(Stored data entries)
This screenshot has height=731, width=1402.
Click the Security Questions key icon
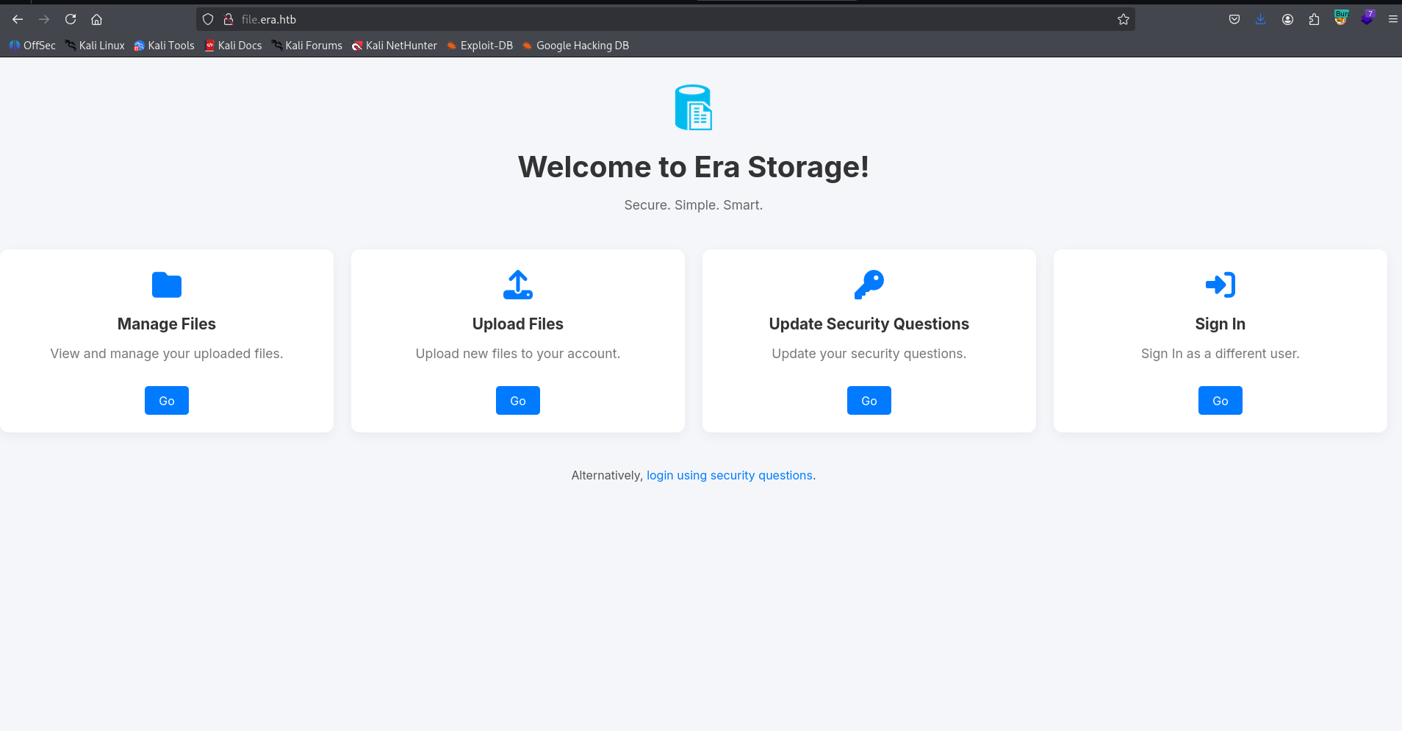click(x=869, y=285)
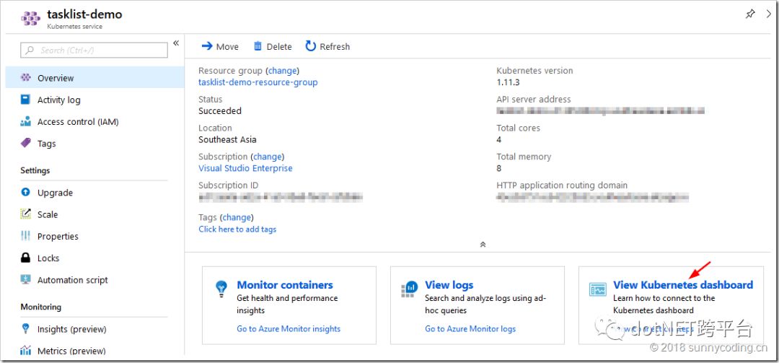This screenshot has height=363, width=779.
Task: Open the Overview menu item
Action: coord(56,78)
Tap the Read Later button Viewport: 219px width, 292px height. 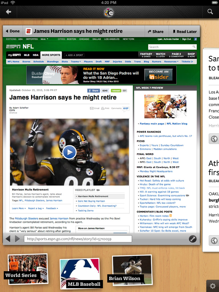(x=184, y=31)
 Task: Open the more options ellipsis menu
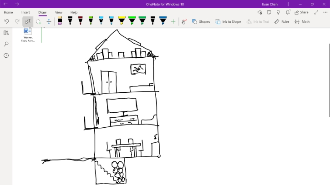pos(325,12)
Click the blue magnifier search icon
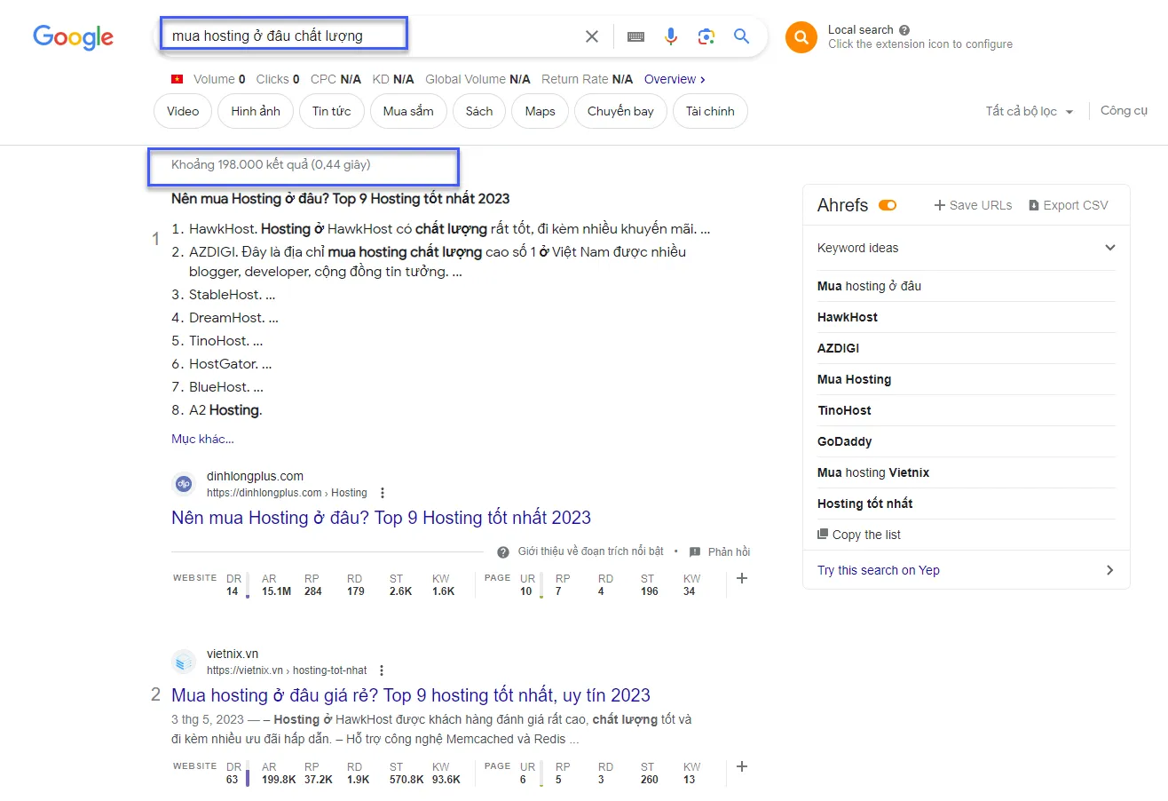1168x801 pixels. tap(742, 36)
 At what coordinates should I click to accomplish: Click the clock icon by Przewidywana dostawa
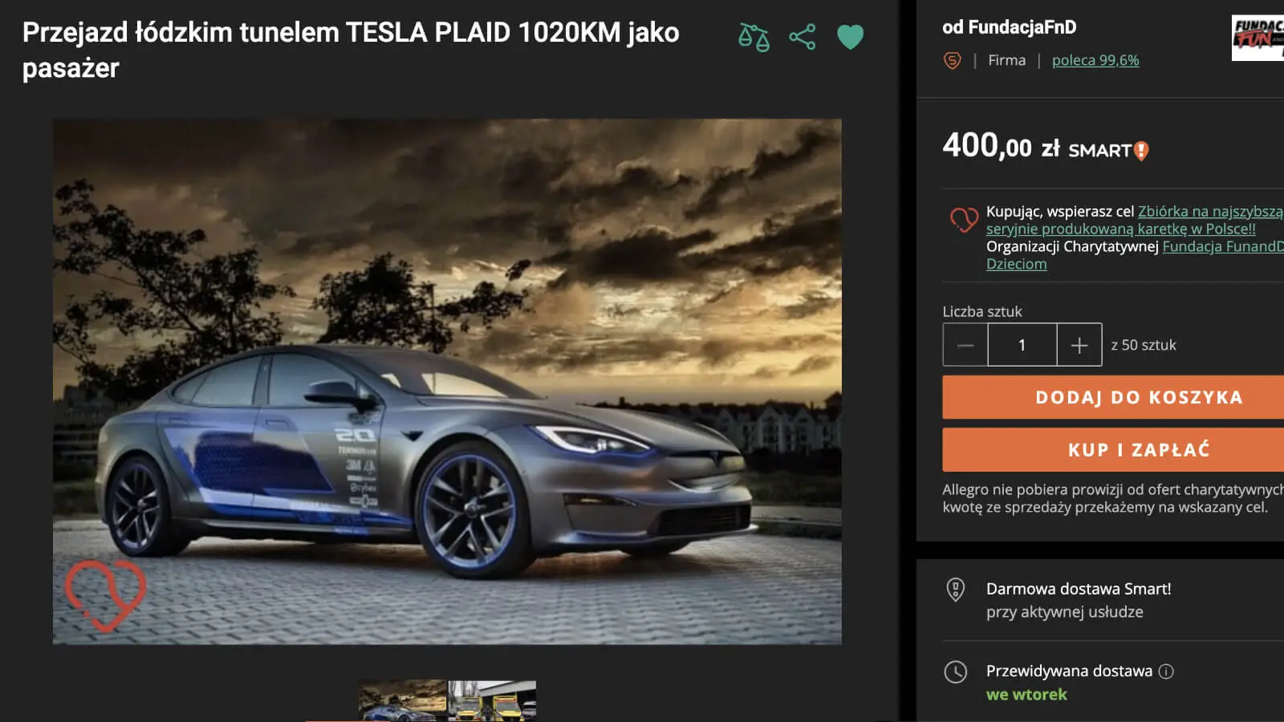pyautogui.click(x=955, y=671)
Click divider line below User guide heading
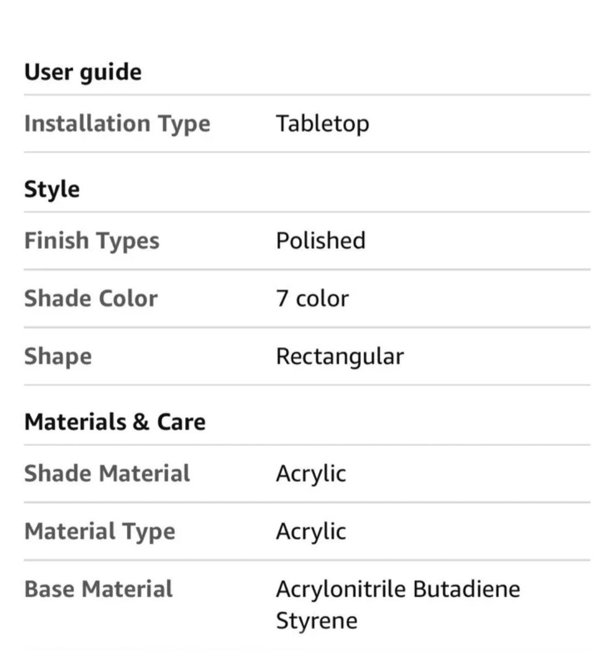The image size is (596, 652). coord(307,95)
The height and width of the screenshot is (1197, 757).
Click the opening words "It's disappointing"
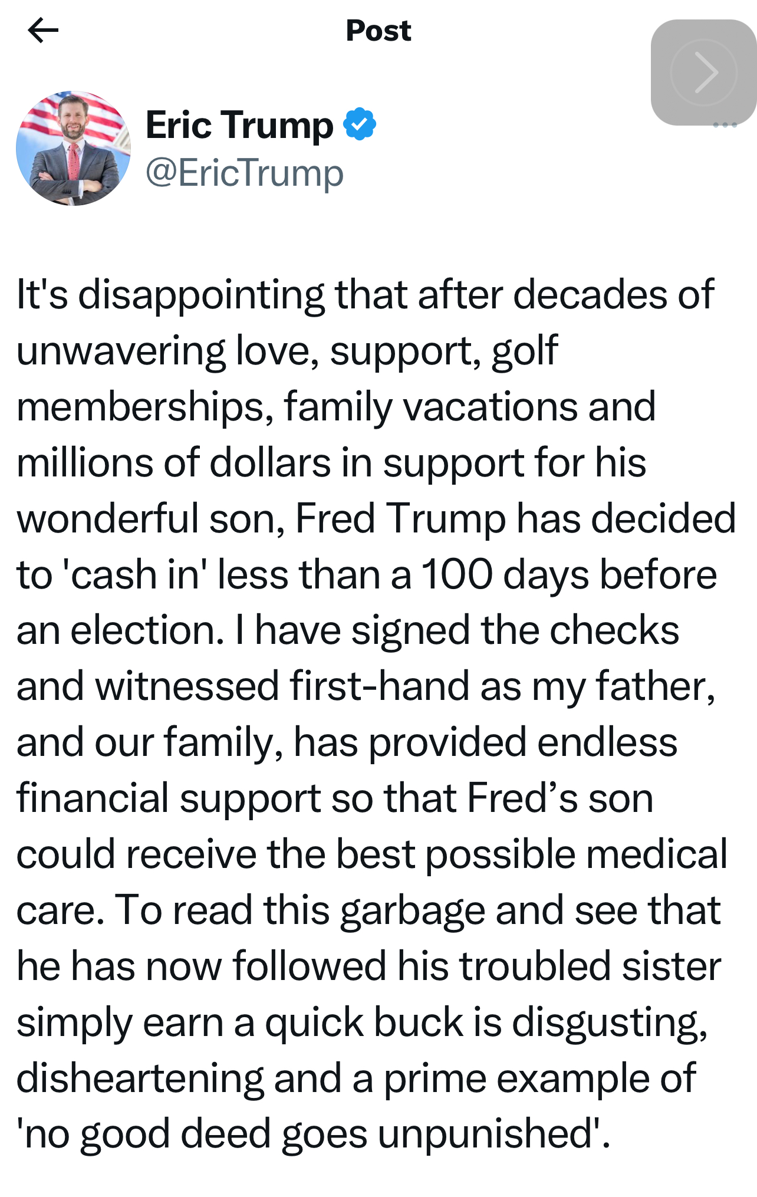tap(171, 294)
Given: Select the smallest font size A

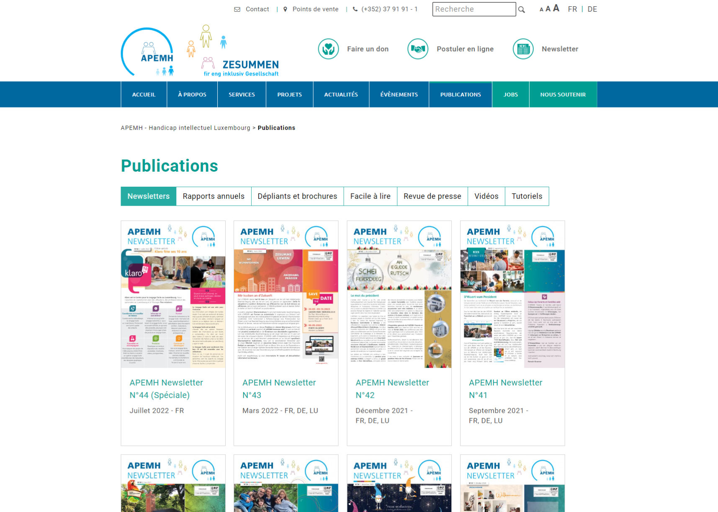Looking at the screenshot, I should click(x=541, y=10).
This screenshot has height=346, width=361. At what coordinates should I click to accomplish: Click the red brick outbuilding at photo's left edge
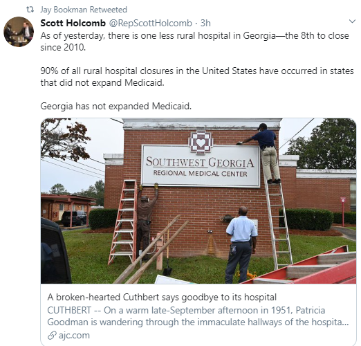tap(68, 210)
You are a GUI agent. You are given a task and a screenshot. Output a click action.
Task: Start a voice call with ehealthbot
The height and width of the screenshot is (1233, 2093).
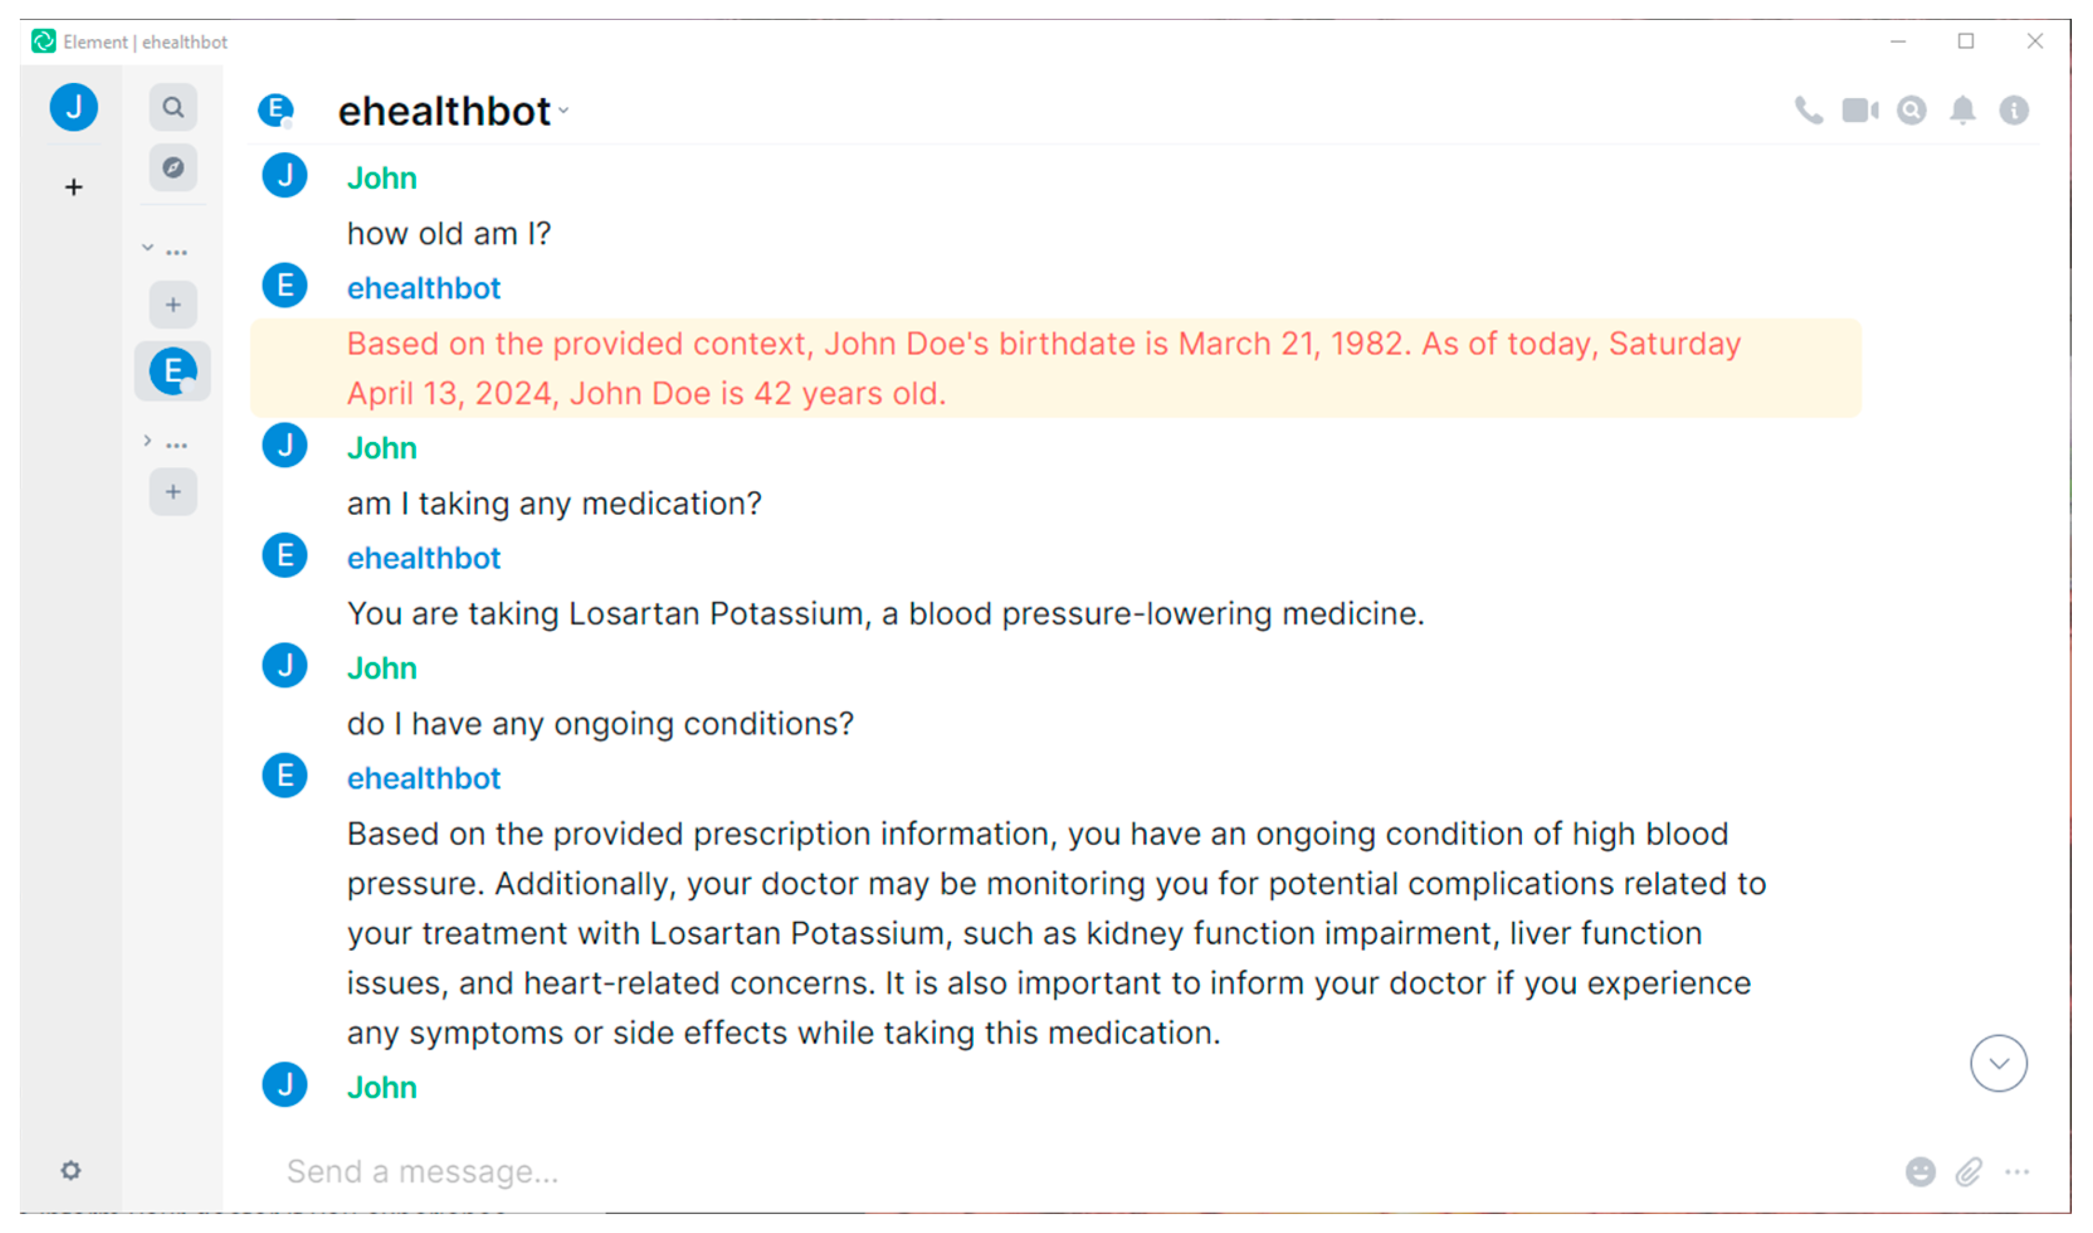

Exercise instructions:
With all pictures excluded, output exactly the lines from the one containing "Task: Start a voice call with ehealthbot" through the final line of the entries, inclusive.

Task response:
Task: Start a voice call with ehealthbot
The height and width of the screenshot is (1233, 2093).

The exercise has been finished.